Descartes heads the first group. Intent on proving himself a faithful son of the church, he formulated a “crudely” physical explanation of transubstantiation, rooted in an understanding of substance as extension, shape, and motion he believed superior to scholastic hylomorphism. Across the channel, Newton expressed relief that, as an Englishman, he had no need to follow Descartes “into a strange country” to prove transubstantiation. Hobbes dismissed transubstantiation as a form of magic, and castigated Descartes for succumbing to the “Madnesse” of abusing language to defend “Absurdity.” Confining religion within the bounds of reason and moralism, Kant had little use for the “delusion” that “God has attached special graces to the celebration of this solemn ritual.” The young Leibniz took another tack. Believing Cartesian substance was incompatible with transubstantiation, he proposed a dynamic concept of substance as force. And the older Leibniz introduced the mysterious concept of a “substantial bond” that united soul and body, the natures of Christ, and the living Christ to bread.
Feuerbach famously reduced theology to anthropology, and his sacramental theology displays the same focus. There’s nothing unique about bread and wine; Christ’s body and blood is just as surely present in a hymn as at the table. At the same time, Feuerbach reveled in the quasi-sacramental, sacrificial character of non-sacramental food and drink: “Wine is the blood of plants, and flour the flesh of plants, which are sacrificed for thy well-being!” On his deathbed, Schleiermacher proclaimed the words of institution “are the foundation of my faith,” the focal point of mystical union with Christ in the community of love. The Supper, he wrote, is the highest means for “maintaining living fellowship with Christ,” and every other means of communion is “either an approximation to it or a prolongation of it.”

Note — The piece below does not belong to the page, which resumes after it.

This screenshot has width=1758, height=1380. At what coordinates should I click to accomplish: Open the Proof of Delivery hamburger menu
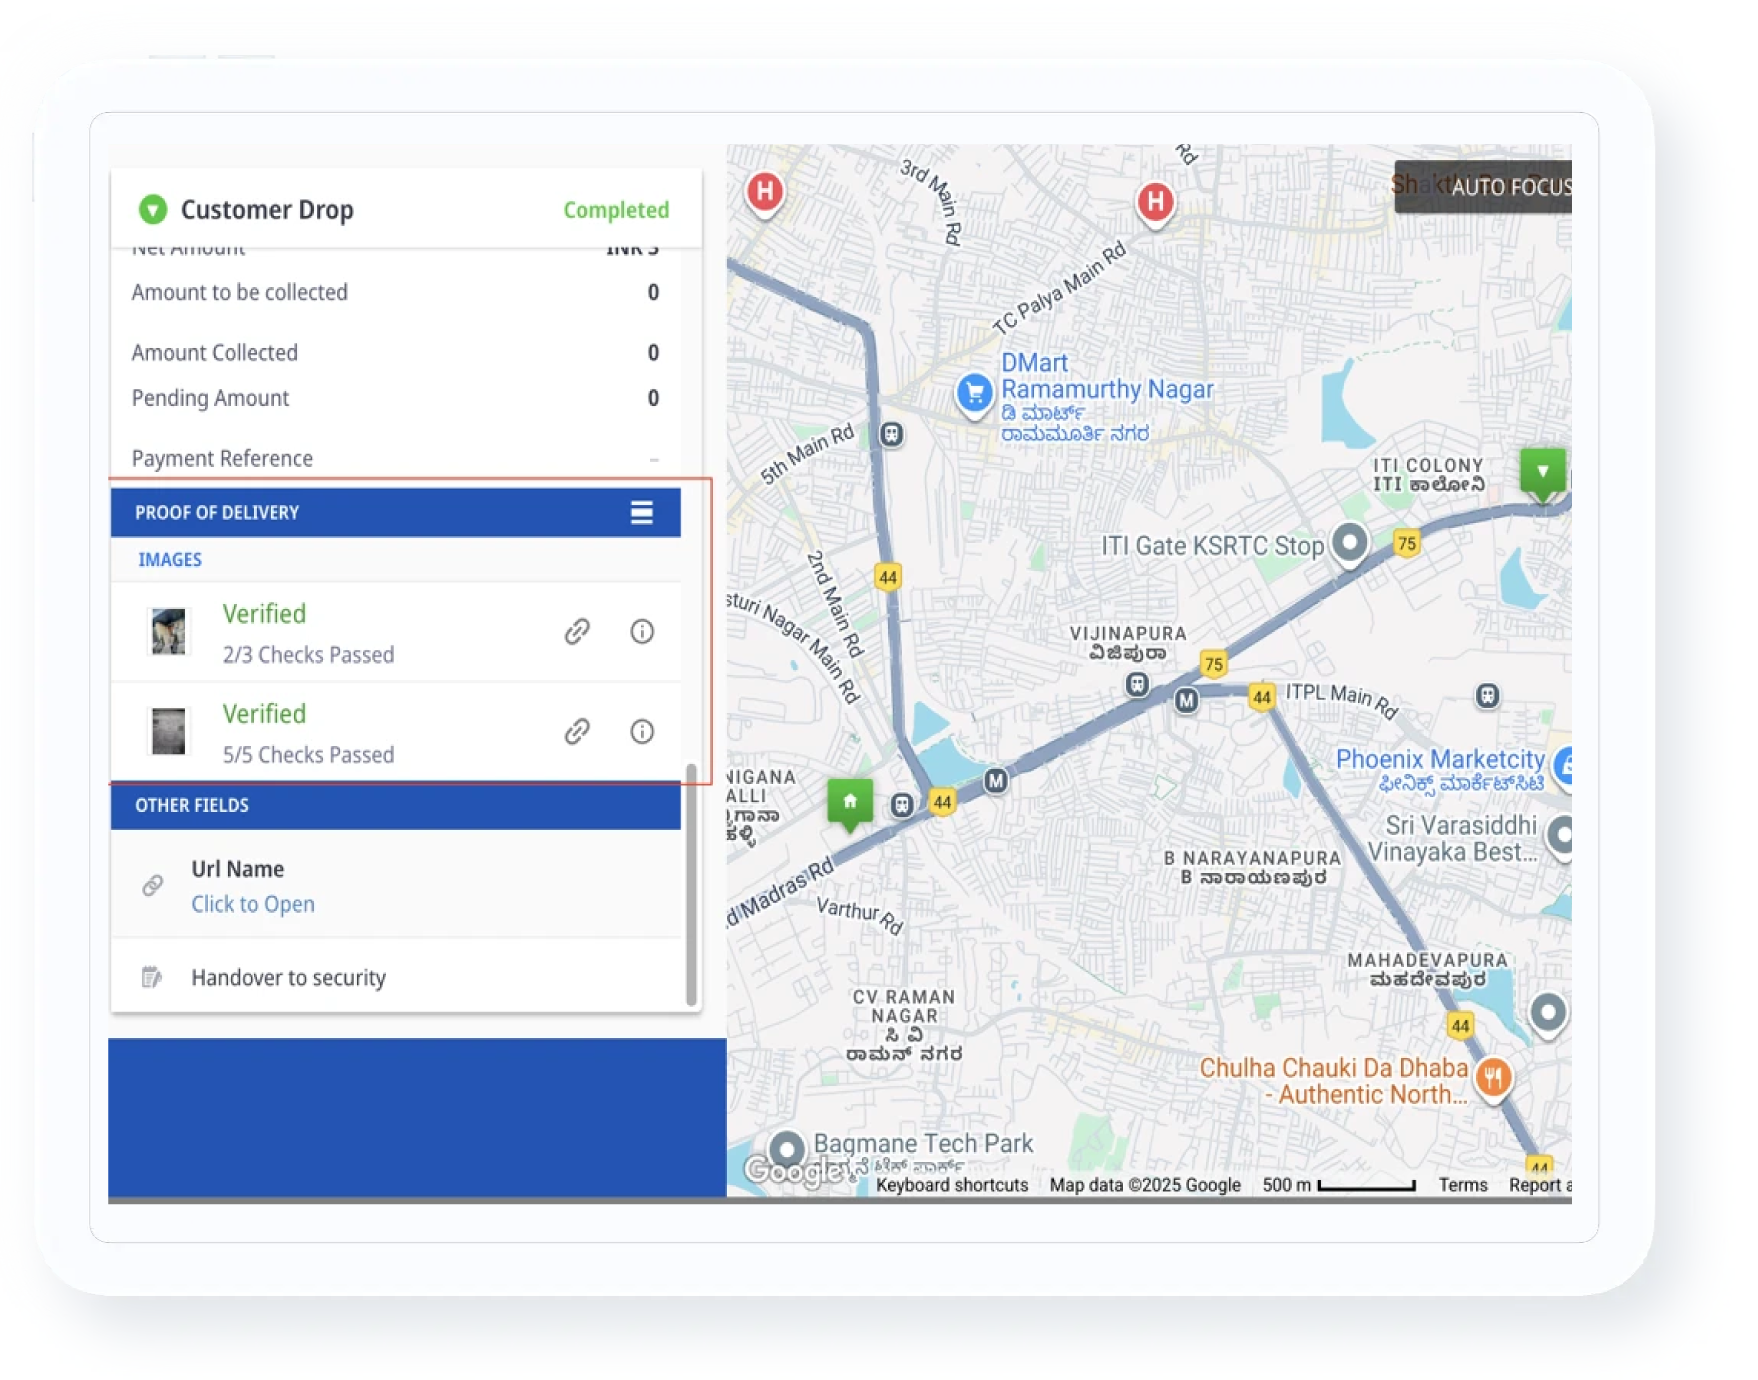pos(641,513)
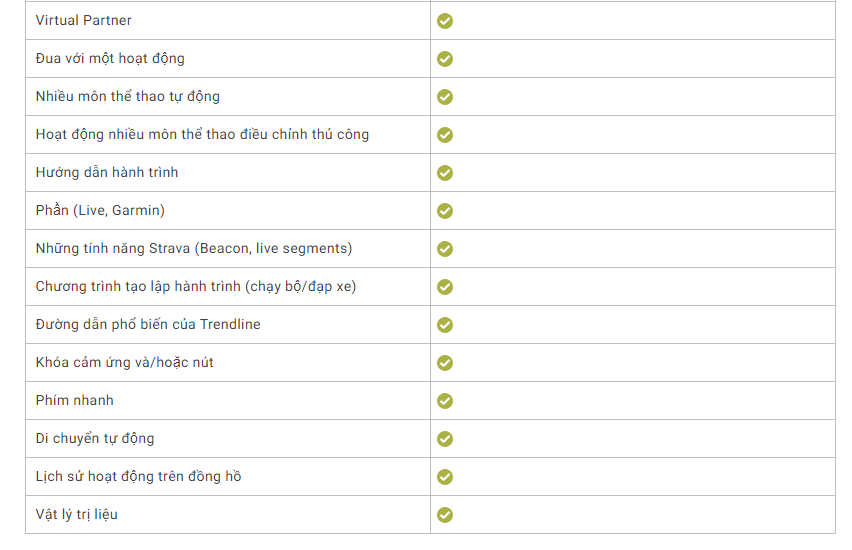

Catholic authors picked up some of these anthropological themes without discarding the metaphysical apparatus of transubstantiation. Franz von Baader’s essay “On the Eucharist” begins with an account of the “hidden mystery in the nutritional process in general,” which he believed to be an undeveloped theme of traditional theology. Following Aquinas, he pointed to the miraculous reversal of spiritual nourishment: Instead of being absorbed into the eater, spiritual food absorbs the eater into itself, so the Eucharist becomes a nuptial feast of union between Christ and his bride. For Maurice Blondel, transubstantiation is “a prelude, under the veils of mystery, of the final assimilation, of the supreme incorporation of all that exists to the Incarnate Word.” Teilhard de Chardin likewise claimed “transubstantiation is surrounded by a real, albeit attenuated, divinization of the whole Universe.” The transubstantiated creatures of bread are tokens of what the world will one day become.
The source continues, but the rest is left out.